### [Problem to work on]
Any image found in the entries is to be skipped; the rest is returned word for word.

[Stored records]
'''
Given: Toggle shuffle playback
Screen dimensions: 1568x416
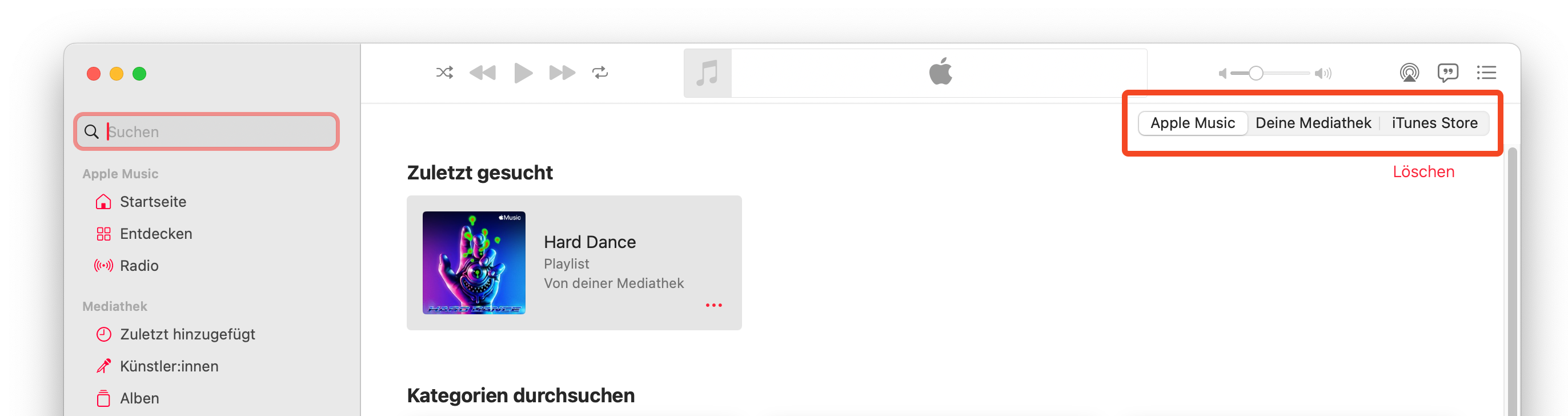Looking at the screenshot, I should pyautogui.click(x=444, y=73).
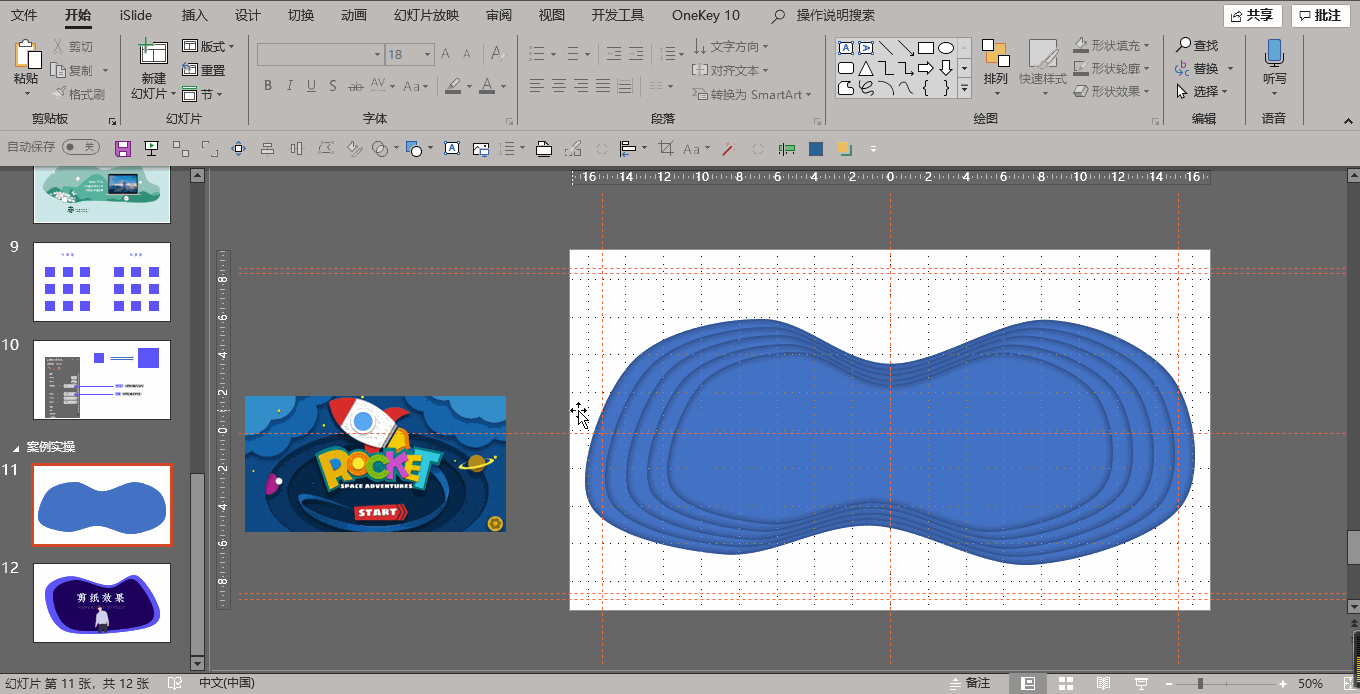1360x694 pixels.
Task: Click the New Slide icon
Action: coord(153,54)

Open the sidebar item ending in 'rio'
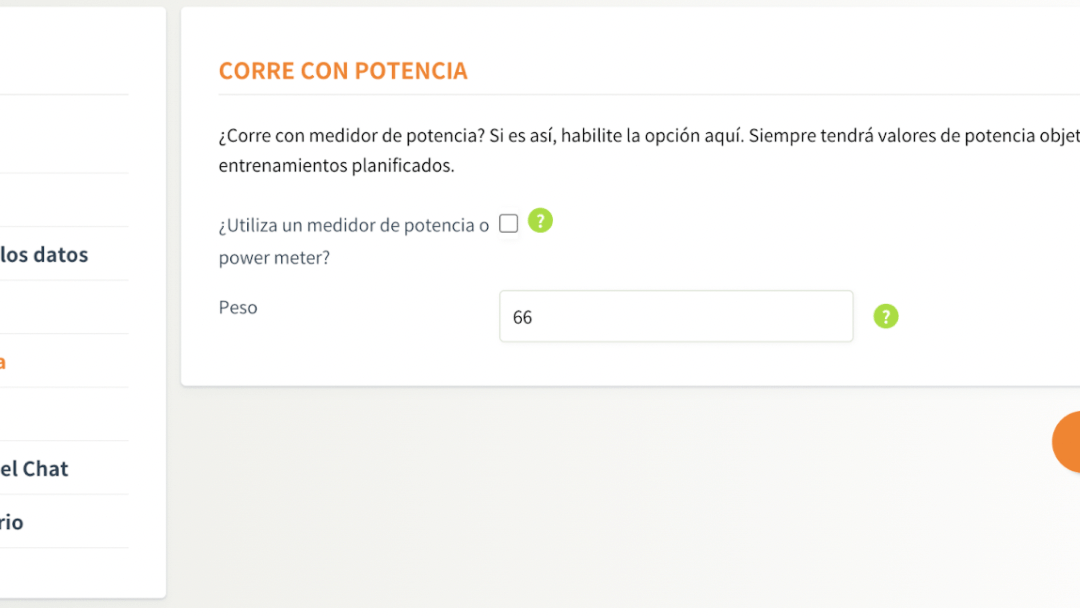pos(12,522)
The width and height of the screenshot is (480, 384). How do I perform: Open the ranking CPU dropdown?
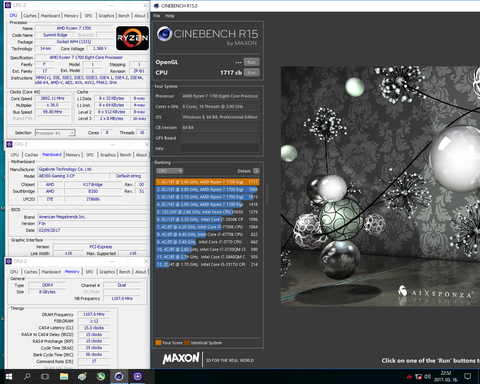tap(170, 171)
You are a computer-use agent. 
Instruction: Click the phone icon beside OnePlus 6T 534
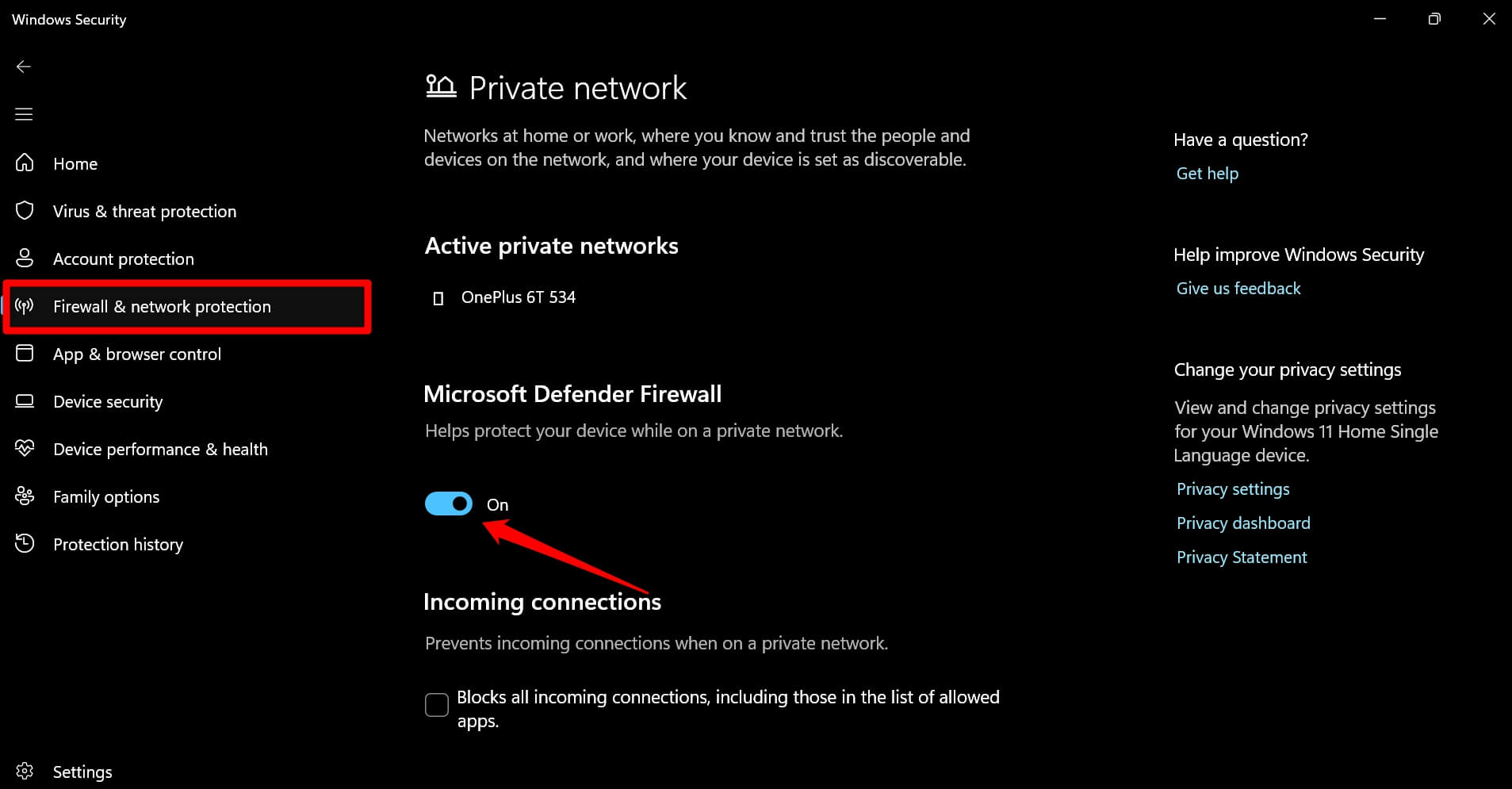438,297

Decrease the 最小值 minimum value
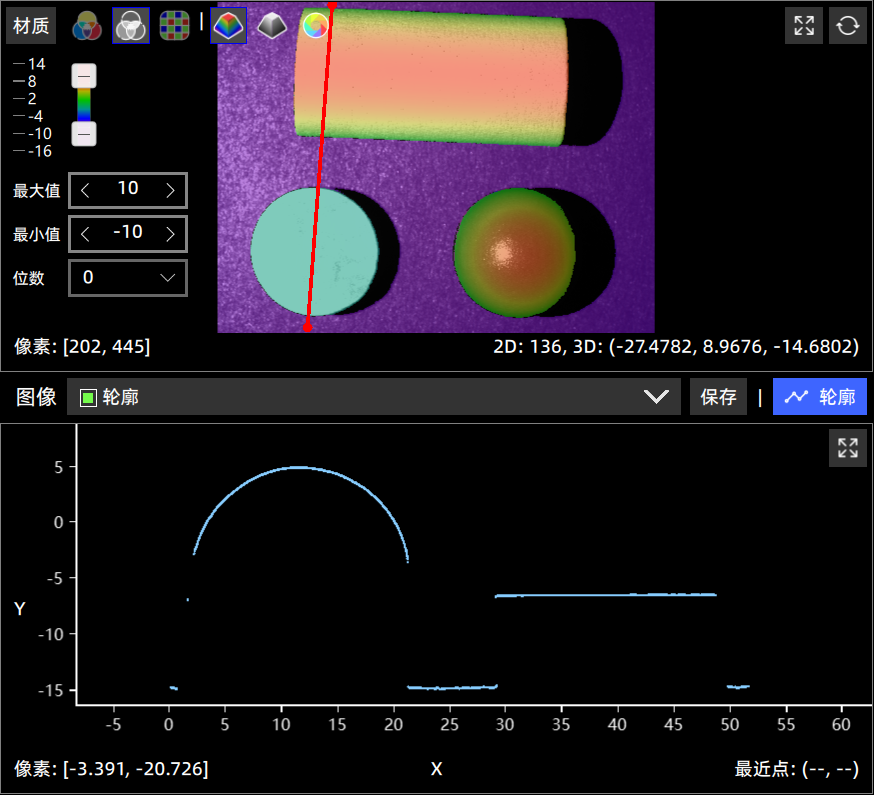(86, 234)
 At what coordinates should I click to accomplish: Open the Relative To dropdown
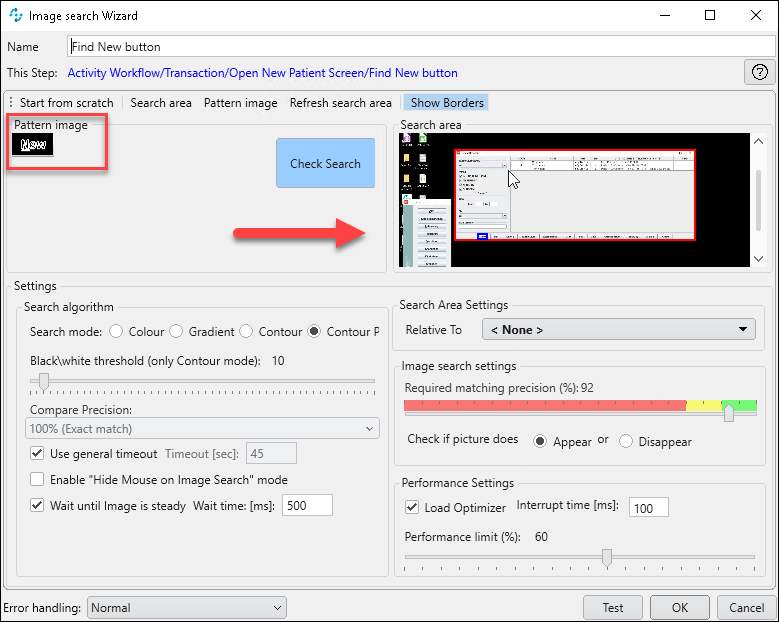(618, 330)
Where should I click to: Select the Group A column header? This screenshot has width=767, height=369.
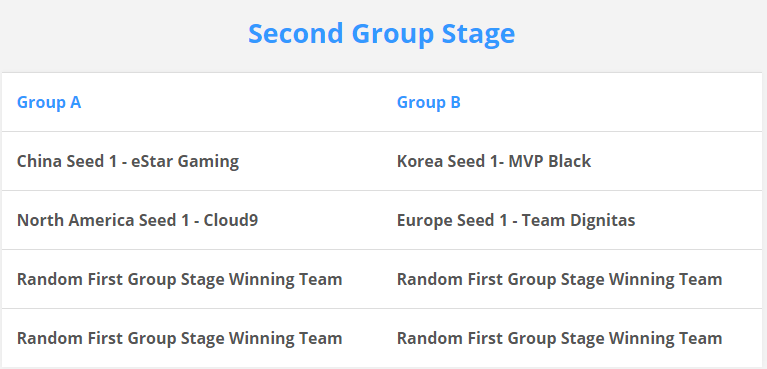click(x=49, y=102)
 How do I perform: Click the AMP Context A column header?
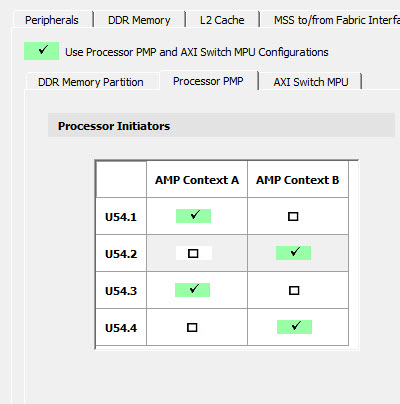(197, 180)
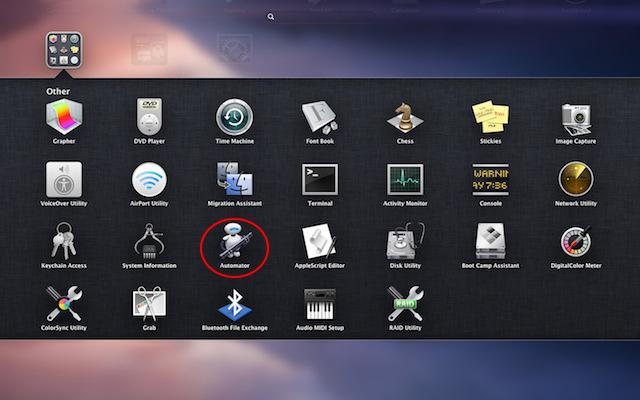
'''
### [Response box]
Given: Toggle shuffle playback
Screen dimensions: 1568x416
Looking at the screenshot, I should pyautogui.click(x=444, y=73).
1360x694 pixels.
Task: Click the New Slide icon
Action: coord(153,54)

Open the sidebar item ending in 'rio'
pos(12,522)
The width and height of the screenshot is (480, 384). How do I perform: Open the ranking CPU dropdown?
tap(170, 171)
You are a computer-use agent. 
Instruction: Click the phone icon beside OnePlus 6T 534
438,297

Decrease the 最小值 minimum value
(86, 234)
 At what coordinates should I click to accomplish: Open the Relative To dropdown
(618, 330)
Where should I click to: Select the Group A column header? This screenshot has width=767, height=369.
click(x=49, y=102)
 How do I perform: Click the AMP Context A column header?
(197, 180)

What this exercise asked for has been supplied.